Po miesiacach wybierania i glowkowania wreszcie zagoscil u mnie nowy TV - Panasonic 50X10. Cena wyjatkowo okazyjna (z transportem zaplacilem 3533.00PLN).
Kupilem w sklepie internetowym zadowolenie(.)pl (obecnie jednak nie maja tego TV chwilowo na stronie i wycofali z ceneo, podejzewam, ze wiem, dlaczego xD). Zamowilem i zaplacilem w poniedzialek wieczorem, dzisiaj rano przyjechal UPSem, elegancko w pionie (tzn. stojac na boku) na malej palecie.

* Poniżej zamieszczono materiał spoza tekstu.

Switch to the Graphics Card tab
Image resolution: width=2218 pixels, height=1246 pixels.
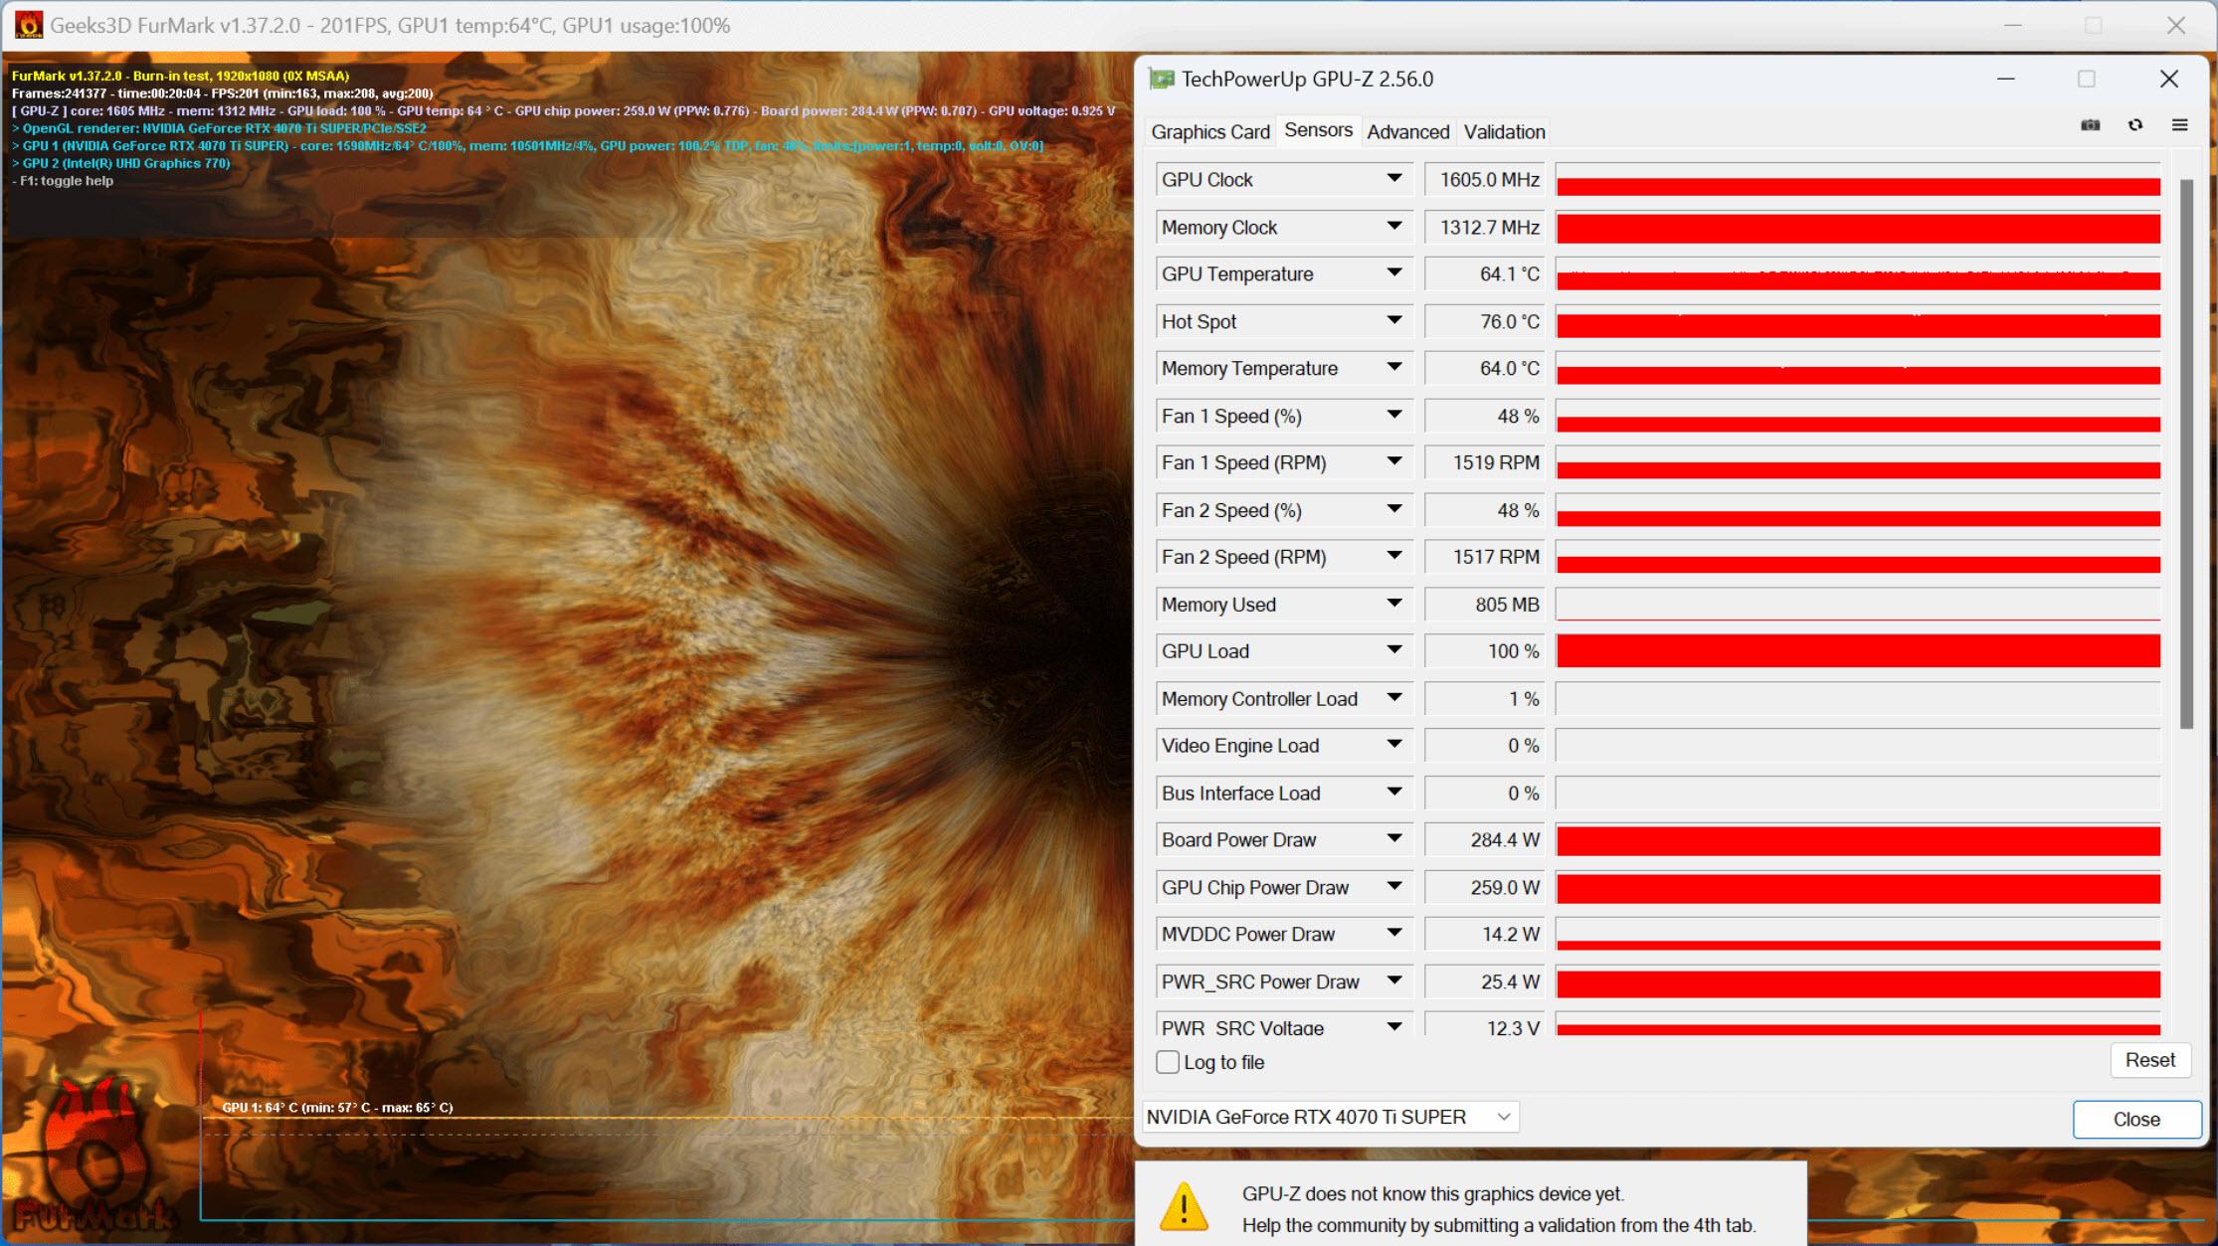(1211, 131)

Na poczatku mial byc 42PV80. Gdy jednak ceny podskoczyly a z dostepnoscia zaczelo byc licho, rozwazylem Samsung 42A451. Nastepnie z uwagi na stosunkowo nieznaczna roznice ceny zmienilem plany na 50" - 50A451 albo 50A551 (Subjektywnie preferowalbym cos ze stajni Panasonic, ale w 50" nic mnie cenowo nie przekonywalo). Patrzac na nowe Samsungi rozwazalem poczekac ewentualnie na 50B530, ale w koncu pojawila sie na swieta okazja na 50X10 za pomylkowo elegancka cene - zalowalbym, gdybym nie skozystal.
Co do jakosci obrazu na razie sie nie wypowiem (no oprocz, ze duuzy, a mimo, ze znalem rozmiary, to sam karton gigantyzmem i tak powala), bo ledwo wnioslem i rozstawilem, to juz do pracy musialem sie zwijac. Pozatym i tak nie mam odniesienia do niczego innego niz prastary CRT 26" Panasonic (sluzyl rodzinie od poczatku lat 90tych, bezawaryjnie) czy (dobrej klasy) monitor LCD 24" BenQ. Tak, ze mysle, ze efekt powali mnie w kazdym wypadku.

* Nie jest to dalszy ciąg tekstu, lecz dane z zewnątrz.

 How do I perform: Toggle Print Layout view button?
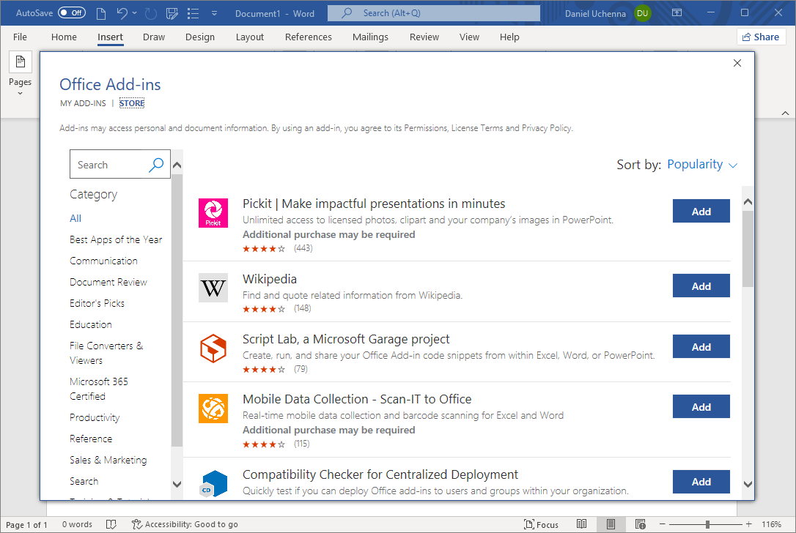coord(611,524)
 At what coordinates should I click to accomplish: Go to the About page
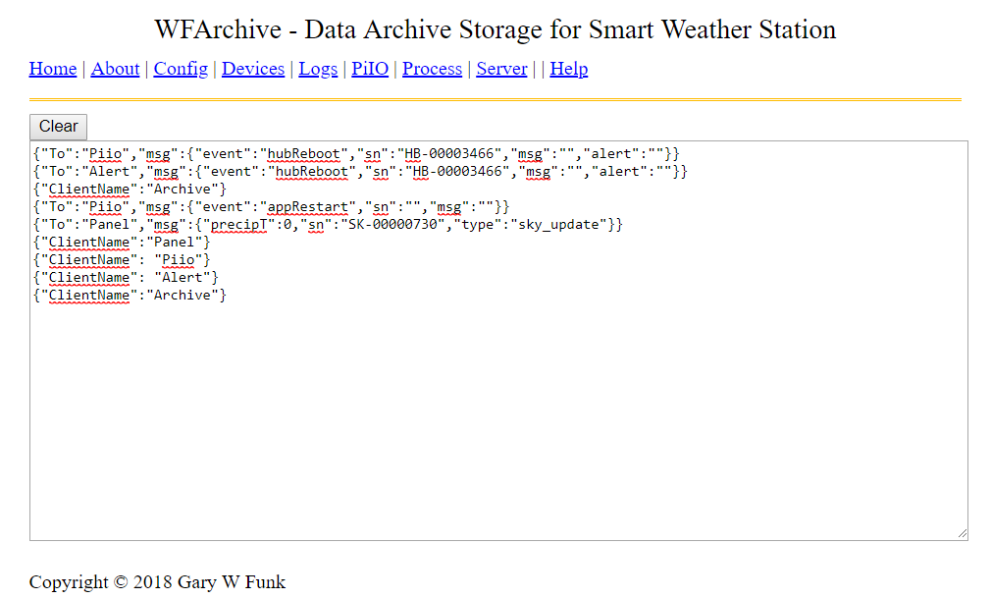click(x=115, y=69)
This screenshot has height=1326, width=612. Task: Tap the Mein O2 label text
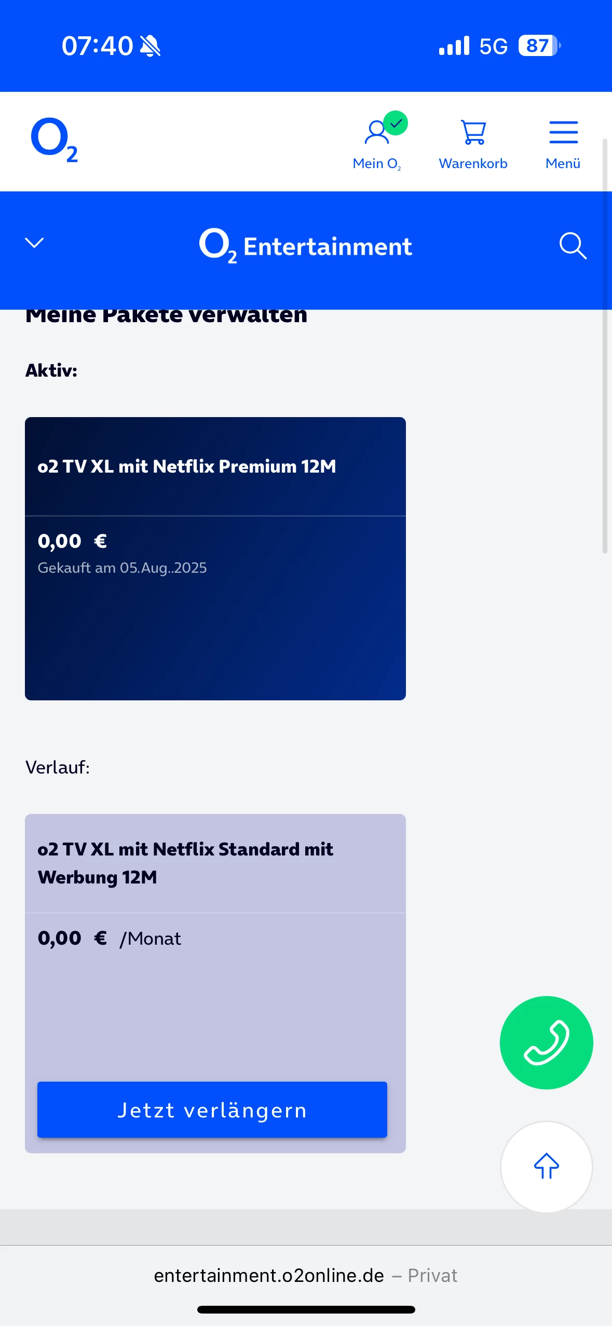(x=376, y=163)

Nie stac mnie na HighEnd'owe KURO czy najwyzsze serie o grubosci kciuka (albo raczej: wole sobie za to kupic cos innego, np. nowa kuchnie albo uzywane auto...), ale nie mam tez tak wygorowanych oczekiwan.
Oczekuje, ze - powidoki, duszki, zielone fosforki czy rozowe paski - cale w calym bede zadowolony z zakupu.
Pozdrawiam posiadajacych i szukajacych.